(Task requirements)
**a)** In the RBC Heritage commentary, how many qualifiers make up the 2026 field?
**b)** Extend the RBC Heritage commentary, starting right after its last sentence.

The RBC Heritage is one of the easiest tournaments on the PGA Tour schedule to like.

The course has personality. The routing makes players think. The sightlines are uncomfortable in a useful way. And unlike half the modern schedule, Harbour Town does not need to be 7,700 yards long and steroidal to make elite golfers look mildly annoyed.

So naturally the Tour still insists on stapling one of its dumbest format decisions to it.

The bigger issue with Signature Events was never just who got in. It was what the Tour decided to protect once they got there. And this week is another reminder that no-cut golf still feels wrong when the whole point is supposed to be high-end competition.

This Week Is the Cleanest Example Yet

The PGA Tour’s own event coverage laid it out pretty clearly.

The 2026 RBC Heritage is operating with an expanded field of 82 qualifiers, not the original 72, because the canceled Sentry had to dump exemptions somewhere. It is also the fourth Signature Event of the season, and it begins a run of three Signature Events in four weeks, with none of them having a cut.

(Element lookup records)
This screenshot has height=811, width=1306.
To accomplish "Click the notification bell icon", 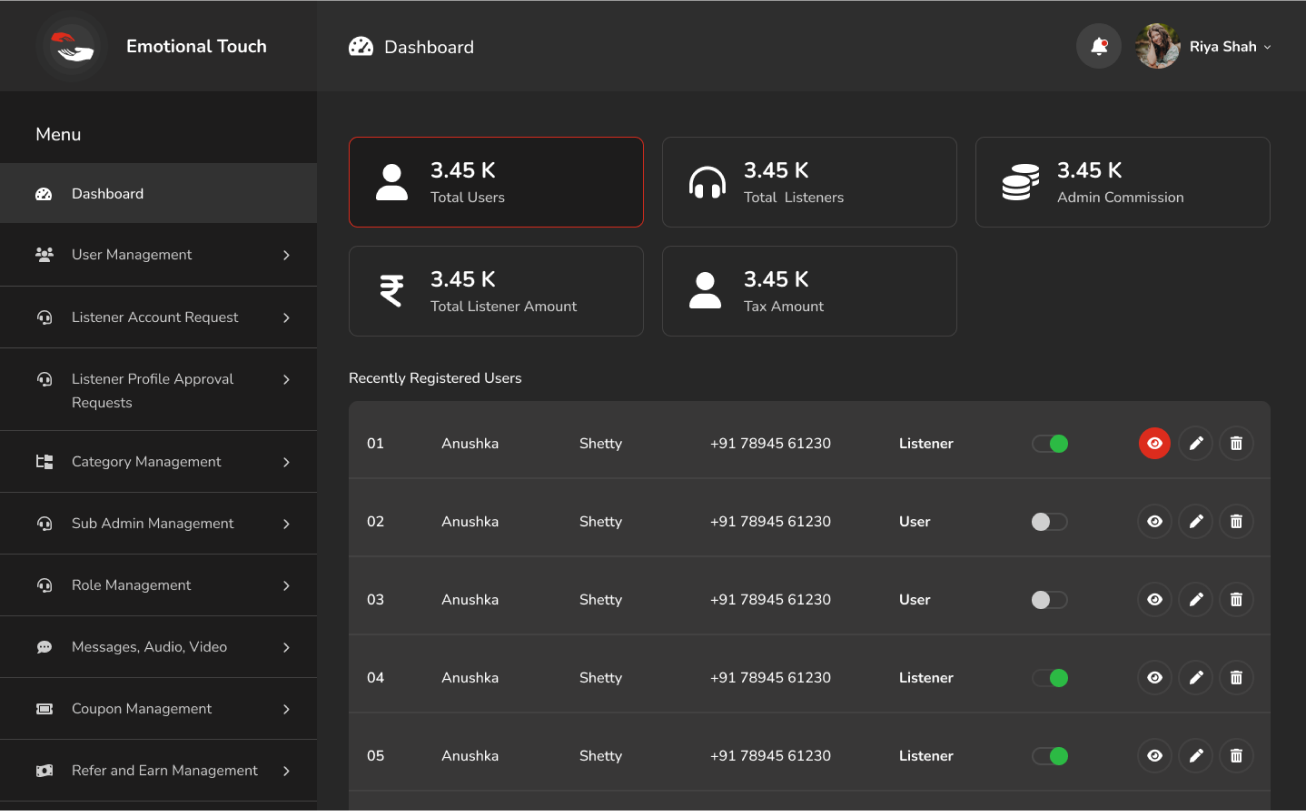I will pyautogui.click(x=1098, y=46).
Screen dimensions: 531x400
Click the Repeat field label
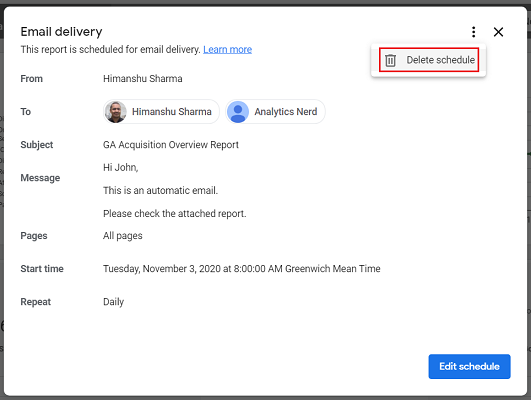[x=36, y=302]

(Responses by task)
**a)** 82 qualifiers.

**b)**
That is the part I can’t get past.

The Tour keeps selling these weeks as concentrated elite golf, but then removes one of the most basic tension-creating devices in tournament golf.

Nobody goes home on Friday.

That changes the feel immediately.

Harbour Town Deserves Better Than Guaranteed Weekend Safety

This is what makes the RBC Heritage such a perfect test case.

Harbour Town is not some anonymous stop where everyone is mainly waiting for Sunday TV windows. It is a course with an actual point of view. After the recent restoration work led by Davis Love III, the PGA Tour says the course still averages only about 3,700 square feet per green, remains a par 71 at 7,243 yards, and asks for even more precision with fresh contouring and new pin locations.

That is good stuff. That is real golf.

And yet the format still says a player can shoot himself directly into a Thursday ditch and keep cashing guaranteed four-round equity anyway.

That undercuts the whole atmosphere.

A course like Harbour Town should feel claustrophobic by Friday afternoon. It should feel like a place where bad driving, lazy iron play, or one too many dumb decisions gets you sent packing before the weekend.

Instead, everybody gets another round.

That is not catastrophic. It is just soft.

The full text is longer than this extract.